Irgendwann begegnet Myriam dem jungen Fotografen Oskar, der auf dem Gelände "Spuren und Zeichen" dokumentieren möchte. Der Film präsentiert eine Reihe von Strategien des Erinnerns und Trauerns: Ein Mann kommt, um nachzudenken, eine Gruppe junger Leute hat sich bei der Todesbaracke versammelt, um zu trauern. Sensibel werden Kommunikationsbedürfnisse wie ihre Verweigerung registriert. Die Eindrücke vor Ort gleicht Myriam durch Telefonate nach Paris mit den Erinnerungen ihrer Freundinnen ab. Teil der Spurensuche ist auch die Begegnung mit Polen, die sich gewissermaßen "an fremden Orten" eingerichtet haben, von den KZ-Besuchern profitieren, in den Wohnungen der ausgelöschten Familien leben, vielleicht antisemitische Ressentiments pflegen. Myriam ist auch dafür sensibel, vielleicht sogar übersensibel. Später stellt sich heraus, dass Oskar der Enkel eines KZ-Aufsehers ist, dessen Erinnerungsarbeit zugleich ein Trauma der Familiengeschichte bearbeitet und solcherart Kunst produziert. Diese Ambivalenz eines fiktionalen Films über Auschwitz findet sich (vielleicht) auch in jener Szene, in der Myriam Notenständer aus dem Gras birgt und sie so in Positur setzt, dass die Kadrage der Kamera verdoppelt wird. Beim wiederholten Sehen des Films lösen sich einige dieser provozierend-eitlen Ästhetisierungen zu eher doppelbödigen Selbstreflexionen des Unternehmens auf, andere, etwa die Begegnung Myriams mit der Doppelgängerin jenes 15-jährigen Mädchens, das sie in Auschwitz war – forcieren die Tautologie des längst Gesagten. Am Schluss besteigt Myriam einen der Lagerwachtürme, öffnet das Fenster und schreit "Ich lebe noch", womit sie den Skandal benennt, als den die Überlebenden ihr Überleben empfinden.

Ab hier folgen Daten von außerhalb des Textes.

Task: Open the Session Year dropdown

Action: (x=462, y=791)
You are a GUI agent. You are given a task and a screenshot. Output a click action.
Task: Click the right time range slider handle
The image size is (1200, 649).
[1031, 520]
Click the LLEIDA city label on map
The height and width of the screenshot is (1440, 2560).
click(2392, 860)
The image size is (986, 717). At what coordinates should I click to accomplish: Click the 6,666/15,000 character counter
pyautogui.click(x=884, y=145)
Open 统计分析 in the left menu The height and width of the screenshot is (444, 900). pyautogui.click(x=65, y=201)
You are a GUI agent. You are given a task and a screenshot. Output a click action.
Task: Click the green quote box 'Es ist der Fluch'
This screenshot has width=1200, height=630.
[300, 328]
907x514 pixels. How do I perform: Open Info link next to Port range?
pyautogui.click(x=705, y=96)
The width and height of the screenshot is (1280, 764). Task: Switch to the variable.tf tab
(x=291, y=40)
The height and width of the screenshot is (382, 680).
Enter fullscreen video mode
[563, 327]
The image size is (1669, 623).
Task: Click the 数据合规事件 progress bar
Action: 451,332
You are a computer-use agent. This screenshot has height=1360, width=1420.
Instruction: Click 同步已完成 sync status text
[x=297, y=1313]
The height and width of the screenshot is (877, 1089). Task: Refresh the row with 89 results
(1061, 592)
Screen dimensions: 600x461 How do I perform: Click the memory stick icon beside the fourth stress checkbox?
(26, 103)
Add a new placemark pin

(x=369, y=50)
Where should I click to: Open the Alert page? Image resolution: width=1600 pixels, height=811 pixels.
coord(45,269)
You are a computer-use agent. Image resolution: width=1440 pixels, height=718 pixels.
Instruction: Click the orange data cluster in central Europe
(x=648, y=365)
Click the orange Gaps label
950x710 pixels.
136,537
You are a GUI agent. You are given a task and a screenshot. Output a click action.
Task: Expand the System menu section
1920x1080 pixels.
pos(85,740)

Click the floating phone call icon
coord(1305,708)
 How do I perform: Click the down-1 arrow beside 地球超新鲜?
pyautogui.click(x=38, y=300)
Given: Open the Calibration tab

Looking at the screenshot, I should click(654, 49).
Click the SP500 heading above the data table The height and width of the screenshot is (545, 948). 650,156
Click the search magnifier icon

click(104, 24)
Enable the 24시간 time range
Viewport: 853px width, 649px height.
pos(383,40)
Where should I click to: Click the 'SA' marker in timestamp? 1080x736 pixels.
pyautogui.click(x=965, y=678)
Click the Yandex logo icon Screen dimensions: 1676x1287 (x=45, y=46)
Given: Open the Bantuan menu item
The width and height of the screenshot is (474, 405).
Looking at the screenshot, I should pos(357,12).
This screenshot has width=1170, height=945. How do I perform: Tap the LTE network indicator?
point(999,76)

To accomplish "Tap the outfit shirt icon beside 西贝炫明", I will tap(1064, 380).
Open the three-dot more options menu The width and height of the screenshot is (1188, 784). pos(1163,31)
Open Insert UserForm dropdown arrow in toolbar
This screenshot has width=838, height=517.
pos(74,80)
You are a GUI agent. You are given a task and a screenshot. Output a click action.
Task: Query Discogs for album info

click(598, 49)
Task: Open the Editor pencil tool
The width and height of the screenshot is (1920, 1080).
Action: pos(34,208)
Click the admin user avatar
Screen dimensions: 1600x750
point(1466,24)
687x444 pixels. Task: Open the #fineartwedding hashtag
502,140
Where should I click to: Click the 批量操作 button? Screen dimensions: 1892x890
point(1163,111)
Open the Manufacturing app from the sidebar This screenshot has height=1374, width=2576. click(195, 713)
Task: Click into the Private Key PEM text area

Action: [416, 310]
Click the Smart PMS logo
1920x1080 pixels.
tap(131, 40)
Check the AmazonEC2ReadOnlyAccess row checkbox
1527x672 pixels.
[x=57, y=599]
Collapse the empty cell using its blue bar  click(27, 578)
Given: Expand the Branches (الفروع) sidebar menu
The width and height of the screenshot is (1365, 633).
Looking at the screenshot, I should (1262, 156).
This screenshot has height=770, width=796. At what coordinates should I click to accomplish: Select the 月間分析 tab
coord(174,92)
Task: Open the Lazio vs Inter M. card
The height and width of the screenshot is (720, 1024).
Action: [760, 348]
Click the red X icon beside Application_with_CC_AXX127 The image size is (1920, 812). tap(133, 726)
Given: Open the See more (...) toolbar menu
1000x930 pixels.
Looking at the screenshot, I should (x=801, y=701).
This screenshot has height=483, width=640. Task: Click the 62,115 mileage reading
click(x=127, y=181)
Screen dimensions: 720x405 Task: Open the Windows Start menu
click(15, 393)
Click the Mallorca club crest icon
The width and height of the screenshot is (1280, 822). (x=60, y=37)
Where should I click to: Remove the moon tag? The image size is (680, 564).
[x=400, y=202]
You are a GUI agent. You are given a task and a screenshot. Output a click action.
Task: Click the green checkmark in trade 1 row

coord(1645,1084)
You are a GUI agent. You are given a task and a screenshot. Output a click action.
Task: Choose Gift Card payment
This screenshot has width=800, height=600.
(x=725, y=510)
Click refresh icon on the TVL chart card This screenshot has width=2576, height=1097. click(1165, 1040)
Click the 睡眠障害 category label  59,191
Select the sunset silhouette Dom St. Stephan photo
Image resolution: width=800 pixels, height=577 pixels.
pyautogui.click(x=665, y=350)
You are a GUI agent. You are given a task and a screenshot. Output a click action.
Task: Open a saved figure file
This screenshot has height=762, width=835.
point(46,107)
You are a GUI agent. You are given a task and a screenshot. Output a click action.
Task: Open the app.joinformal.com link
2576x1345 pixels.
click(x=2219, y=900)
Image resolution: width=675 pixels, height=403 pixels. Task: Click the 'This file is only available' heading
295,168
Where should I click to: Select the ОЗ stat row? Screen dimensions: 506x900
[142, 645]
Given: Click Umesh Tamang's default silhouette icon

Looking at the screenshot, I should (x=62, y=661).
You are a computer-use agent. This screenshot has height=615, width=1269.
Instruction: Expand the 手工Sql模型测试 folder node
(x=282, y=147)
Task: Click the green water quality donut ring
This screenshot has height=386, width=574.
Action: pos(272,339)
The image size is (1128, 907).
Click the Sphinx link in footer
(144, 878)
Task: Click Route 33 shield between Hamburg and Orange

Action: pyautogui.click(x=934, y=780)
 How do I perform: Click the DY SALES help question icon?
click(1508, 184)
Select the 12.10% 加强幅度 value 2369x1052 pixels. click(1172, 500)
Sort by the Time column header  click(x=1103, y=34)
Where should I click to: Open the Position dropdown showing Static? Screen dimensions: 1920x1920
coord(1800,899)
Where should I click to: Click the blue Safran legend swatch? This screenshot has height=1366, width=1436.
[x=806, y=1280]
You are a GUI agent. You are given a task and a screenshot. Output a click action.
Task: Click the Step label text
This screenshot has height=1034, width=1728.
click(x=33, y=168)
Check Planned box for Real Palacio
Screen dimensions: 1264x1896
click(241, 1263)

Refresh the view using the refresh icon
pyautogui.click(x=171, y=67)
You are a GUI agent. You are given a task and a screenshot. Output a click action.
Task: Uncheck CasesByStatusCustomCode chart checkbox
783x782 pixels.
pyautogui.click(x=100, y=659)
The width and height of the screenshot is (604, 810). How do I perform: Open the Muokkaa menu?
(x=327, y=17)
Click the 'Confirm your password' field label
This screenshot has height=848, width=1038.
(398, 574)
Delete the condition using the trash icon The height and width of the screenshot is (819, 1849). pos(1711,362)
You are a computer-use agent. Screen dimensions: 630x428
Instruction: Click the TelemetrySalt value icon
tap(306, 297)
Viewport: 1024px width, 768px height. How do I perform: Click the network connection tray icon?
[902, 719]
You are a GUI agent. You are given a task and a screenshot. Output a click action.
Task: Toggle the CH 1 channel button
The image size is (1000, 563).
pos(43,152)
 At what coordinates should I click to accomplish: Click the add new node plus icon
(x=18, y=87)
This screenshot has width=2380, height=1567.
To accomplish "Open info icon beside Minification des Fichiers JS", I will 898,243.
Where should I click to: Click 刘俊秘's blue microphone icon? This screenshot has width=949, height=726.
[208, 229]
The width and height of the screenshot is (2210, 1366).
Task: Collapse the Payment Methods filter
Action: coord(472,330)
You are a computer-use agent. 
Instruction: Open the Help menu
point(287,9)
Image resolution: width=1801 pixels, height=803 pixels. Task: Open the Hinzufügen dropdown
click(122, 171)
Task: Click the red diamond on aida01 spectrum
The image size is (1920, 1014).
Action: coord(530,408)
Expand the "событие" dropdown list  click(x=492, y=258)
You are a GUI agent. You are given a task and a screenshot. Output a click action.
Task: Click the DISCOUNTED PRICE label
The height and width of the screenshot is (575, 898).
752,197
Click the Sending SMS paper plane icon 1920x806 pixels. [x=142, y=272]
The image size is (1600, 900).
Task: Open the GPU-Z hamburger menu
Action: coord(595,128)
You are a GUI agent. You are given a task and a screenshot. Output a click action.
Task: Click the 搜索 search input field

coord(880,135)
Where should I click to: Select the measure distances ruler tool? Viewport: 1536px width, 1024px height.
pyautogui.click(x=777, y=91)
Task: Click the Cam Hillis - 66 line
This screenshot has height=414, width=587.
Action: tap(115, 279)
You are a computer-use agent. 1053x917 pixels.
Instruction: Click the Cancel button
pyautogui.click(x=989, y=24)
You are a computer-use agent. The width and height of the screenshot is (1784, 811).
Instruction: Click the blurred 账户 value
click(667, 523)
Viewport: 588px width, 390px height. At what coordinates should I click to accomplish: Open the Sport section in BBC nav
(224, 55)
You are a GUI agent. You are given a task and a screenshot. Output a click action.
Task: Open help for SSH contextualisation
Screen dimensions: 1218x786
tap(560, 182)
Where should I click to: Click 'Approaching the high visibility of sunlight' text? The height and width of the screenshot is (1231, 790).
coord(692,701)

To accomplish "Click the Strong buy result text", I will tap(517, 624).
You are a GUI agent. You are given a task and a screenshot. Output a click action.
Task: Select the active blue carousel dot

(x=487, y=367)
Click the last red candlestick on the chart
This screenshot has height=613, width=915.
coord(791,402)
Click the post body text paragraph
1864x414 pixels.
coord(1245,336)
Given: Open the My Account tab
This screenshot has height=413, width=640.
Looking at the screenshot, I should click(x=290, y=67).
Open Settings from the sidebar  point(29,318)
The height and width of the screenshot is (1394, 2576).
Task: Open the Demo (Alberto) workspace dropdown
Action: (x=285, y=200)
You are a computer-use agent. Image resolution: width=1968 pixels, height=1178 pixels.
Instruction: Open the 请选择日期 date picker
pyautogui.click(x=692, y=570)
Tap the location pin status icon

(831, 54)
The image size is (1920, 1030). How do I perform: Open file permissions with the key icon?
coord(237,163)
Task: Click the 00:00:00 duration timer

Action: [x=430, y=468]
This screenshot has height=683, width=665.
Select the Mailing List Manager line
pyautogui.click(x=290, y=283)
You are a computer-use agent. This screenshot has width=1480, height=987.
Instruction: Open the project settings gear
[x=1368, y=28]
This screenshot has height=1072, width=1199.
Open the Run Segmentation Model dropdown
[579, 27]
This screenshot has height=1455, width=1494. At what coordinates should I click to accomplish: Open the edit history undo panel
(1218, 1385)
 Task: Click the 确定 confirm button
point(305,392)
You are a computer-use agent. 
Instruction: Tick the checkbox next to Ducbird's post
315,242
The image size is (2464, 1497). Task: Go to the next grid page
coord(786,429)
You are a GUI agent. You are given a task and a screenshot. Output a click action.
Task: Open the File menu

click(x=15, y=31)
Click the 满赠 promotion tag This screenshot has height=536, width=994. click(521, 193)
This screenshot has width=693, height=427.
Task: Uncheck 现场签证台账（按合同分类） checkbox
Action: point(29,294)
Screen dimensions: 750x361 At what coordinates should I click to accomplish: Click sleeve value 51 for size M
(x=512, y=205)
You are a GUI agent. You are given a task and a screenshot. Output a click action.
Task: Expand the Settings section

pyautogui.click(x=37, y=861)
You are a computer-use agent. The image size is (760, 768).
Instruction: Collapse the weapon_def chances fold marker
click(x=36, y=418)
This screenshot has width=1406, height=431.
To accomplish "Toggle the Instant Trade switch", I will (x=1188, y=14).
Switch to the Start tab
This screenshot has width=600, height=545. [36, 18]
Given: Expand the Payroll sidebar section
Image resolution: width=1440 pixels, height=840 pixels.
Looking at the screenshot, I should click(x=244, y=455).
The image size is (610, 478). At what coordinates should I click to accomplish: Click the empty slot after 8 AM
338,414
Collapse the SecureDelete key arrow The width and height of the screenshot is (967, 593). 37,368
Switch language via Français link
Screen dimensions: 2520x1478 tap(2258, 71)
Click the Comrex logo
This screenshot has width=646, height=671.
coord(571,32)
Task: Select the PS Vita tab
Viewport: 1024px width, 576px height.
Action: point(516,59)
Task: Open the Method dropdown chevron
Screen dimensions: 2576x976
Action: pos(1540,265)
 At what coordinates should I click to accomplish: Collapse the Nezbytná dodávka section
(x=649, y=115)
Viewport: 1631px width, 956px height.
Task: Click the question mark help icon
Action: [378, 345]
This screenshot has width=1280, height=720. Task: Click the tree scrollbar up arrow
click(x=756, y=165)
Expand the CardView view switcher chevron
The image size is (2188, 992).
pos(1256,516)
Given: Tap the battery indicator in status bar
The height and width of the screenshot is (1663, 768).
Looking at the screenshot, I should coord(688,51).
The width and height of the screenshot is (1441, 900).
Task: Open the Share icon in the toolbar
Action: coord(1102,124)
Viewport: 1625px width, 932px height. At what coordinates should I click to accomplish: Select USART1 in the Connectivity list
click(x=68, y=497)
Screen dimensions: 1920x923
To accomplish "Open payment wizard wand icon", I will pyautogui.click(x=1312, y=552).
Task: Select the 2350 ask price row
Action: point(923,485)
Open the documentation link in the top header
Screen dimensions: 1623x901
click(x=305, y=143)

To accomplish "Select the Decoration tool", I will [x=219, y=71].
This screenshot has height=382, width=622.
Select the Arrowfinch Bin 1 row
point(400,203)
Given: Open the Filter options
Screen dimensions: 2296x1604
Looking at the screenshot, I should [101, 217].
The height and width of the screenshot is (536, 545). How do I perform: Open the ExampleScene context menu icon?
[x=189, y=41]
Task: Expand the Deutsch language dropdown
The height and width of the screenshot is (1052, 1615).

Es ist schwierig, ein grundsätzliches Unbehagen gegenüber dem Film in Anschlag zu bringen. Dem steht einerseits das Gewicht des Autobiografischen entgegen, denn Marceline Loridan-Ivens war selbst eine Deportierte, kam 1944 nach Auschwitz und wurde 1945 von Truppen der Roten Armee befreit. Die jahrelangen Debatten um die (filmischen) Formen der Erinnerung an die Shoah wischt die Regisseurin mit einer Radikalität vom Tisch, die bei der Lebensgefährtin und Mitarbeiterin des Dokumentaristen Joris Ivens doch etwas überrascht. Filmimmanent findet diese radikal subjektive Zuspitzung eine polemische Begründung: Kurz vor ihrer ersten Begegnung mit Oskar hockt sich Myriam zwischen die Baracken, um zu urinieren. Dabei wird sie von Oskar beobachtet und fotografiert, der sie darauf hinweist, dass sich "so etwas" an diesem Ort nicht gehöre. Schroff entgegnet Myriam, dass Auschwitz ihr Zuhause sei und sie hier tun und lassen könne, was sie wolle. In dieser Konstellation von überlebendem Opfer und nachgeborenem Zuschauer verdoppelt der Film seine Erzählhaltung und immunisiert sich damit gewissermaßen gegen alle ästhetischen Einwände. Andere Szenen fallen weniger entschieden aus und offenbaren eine starkes Misstrauen gegen die Kraft der Bilder. So will Loridan-Ivens vermitteln, dass der Ort für sie "angefüllt" sei, während er anderen leer erscheinen mag. In vielen Einstellungen ist genau dieser Eindruck präzise und unaufdringlich realisiert.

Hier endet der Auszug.